SOLUTION: I have to a system of two equations in two unknowns that I have to solve:
1 = C + D
1 = ((1+sqrt(5))/2)*C + ((1-sqrt(5))/2)*D
Hope you can help... :)
Question 892535: I have to a system of two equations in two unknowns that I have to solve:
1 = C + D
1 = ((1+sqrt(5))/2)*C + ((1-sqrt(5))/2)*D
Hope you can help... :) Answer by Theo(13342) (Show Source):
You can put this solution on YOUR website! it's a little complicated in the execution, but you follow the same rules for solving systems of equations as you would for a more normal looking problem.
your solutions are:
d = (5-sqrt(5))/10
c = (5+sqrt(5))/10
the execution could get messy so i assigned a = (1+sqrt(5))/2 and i assigned b = (1-sqrt(5))/2
replacing them in the original equation, then the original equation becomes:
1 = c + d
1 = ac + bd
this is a lot easier on the eyes, at least for a while.

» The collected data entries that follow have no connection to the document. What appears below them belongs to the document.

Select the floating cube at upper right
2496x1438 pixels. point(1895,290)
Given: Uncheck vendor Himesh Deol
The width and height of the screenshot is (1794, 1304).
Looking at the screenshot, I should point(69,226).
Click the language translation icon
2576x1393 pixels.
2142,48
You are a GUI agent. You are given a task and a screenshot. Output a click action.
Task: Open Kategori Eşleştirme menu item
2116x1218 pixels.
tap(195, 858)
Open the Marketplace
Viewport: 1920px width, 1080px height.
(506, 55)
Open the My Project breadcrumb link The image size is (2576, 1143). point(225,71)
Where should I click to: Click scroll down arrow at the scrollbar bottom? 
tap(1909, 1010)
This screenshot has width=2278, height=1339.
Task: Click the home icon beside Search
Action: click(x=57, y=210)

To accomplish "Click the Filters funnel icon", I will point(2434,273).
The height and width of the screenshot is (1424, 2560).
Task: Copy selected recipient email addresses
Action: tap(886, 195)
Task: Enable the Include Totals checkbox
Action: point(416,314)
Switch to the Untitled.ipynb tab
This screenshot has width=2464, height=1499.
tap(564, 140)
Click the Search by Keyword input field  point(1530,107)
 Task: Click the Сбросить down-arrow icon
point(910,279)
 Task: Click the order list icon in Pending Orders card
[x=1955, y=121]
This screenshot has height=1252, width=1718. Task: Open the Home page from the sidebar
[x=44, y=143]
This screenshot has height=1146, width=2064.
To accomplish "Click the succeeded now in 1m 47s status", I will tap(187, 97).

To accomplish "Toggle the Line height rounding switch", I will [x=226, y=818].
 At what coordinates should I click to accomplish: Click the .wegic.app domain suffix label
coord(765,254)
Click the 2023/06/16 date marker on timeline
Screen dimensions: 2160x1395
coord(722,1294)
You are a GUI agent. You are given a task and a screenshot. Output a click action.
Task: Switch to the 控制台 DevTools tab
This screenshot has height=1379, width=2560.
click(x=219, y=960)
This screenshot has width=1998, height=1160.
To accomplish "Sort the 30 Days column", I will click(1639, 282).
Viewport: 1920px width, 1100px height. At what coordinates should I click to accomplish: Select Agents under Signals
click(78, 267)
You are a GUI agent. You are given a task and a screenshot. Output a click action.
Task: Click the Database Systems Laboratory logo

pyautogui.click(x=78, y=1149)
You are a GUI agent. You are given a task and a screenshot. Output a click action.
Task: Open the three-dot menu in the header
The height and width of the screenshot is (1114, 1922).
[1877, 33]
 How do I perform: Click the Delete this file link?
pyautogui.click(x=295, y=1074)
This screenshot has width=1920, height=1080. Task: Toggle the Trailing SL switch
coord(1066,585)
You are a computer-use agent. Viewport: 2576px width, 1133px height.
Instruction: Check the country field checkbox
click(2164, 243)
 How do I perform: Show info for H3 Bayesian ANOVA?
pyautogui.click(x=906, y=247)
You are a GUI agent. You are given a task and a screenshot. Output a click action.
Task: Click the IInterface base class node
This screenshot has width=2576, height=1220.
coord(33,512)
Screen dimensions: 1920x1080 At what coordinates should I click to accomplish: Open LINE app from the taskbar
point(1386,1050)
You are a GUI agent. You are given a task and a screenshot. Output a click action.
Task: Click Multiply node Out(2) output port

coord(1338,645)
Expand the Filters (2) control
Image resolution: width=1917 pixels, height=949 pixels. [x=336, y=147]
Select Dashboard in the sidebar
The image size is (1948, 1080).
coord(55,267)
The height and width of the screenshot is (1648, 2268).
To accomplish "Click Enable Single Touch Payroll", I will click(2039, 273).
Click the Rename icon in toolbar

using the first equation, i solved for c to get c = 1 - d
i then used 1-d to replace c in the second equation to get:
1 = a(1-d) + bd
simplifying this equation got me:
1 = a - ad + bd
i factored out the d to get:
1 = a - d(a-b)
i subtracted 1 from both sides of this euation and i added d(a-b) to both sides of this equaiton to get:
d(a-b) = a-1
i then divided both sides of this equation by (a-b) to get:
d = (a-1) / (a-b)
this is where i substituted (1+sqrt(5)/2 for a and (1-sqrt(5) for b to get me back to my original expressions.
the equation became.
d = (1+sqrt(5)/2 - 1) / ((1+sqrt(5)/2) + (1-sqrt(5)/2))
the rest is just brute calculations which i will show you in the picture at the bottom.
the end of it all was that i got c = (5+sqrt(5)/10 and i got d = (5-sqrt(5))/10
i verified that these solutions were good by checking the original equation using my calculator and replacing c and d with their values.
all is good as far as i can tell.
once i found d, finding c was easy because c + d = 1 and i could solve for c to get c = 1 - d.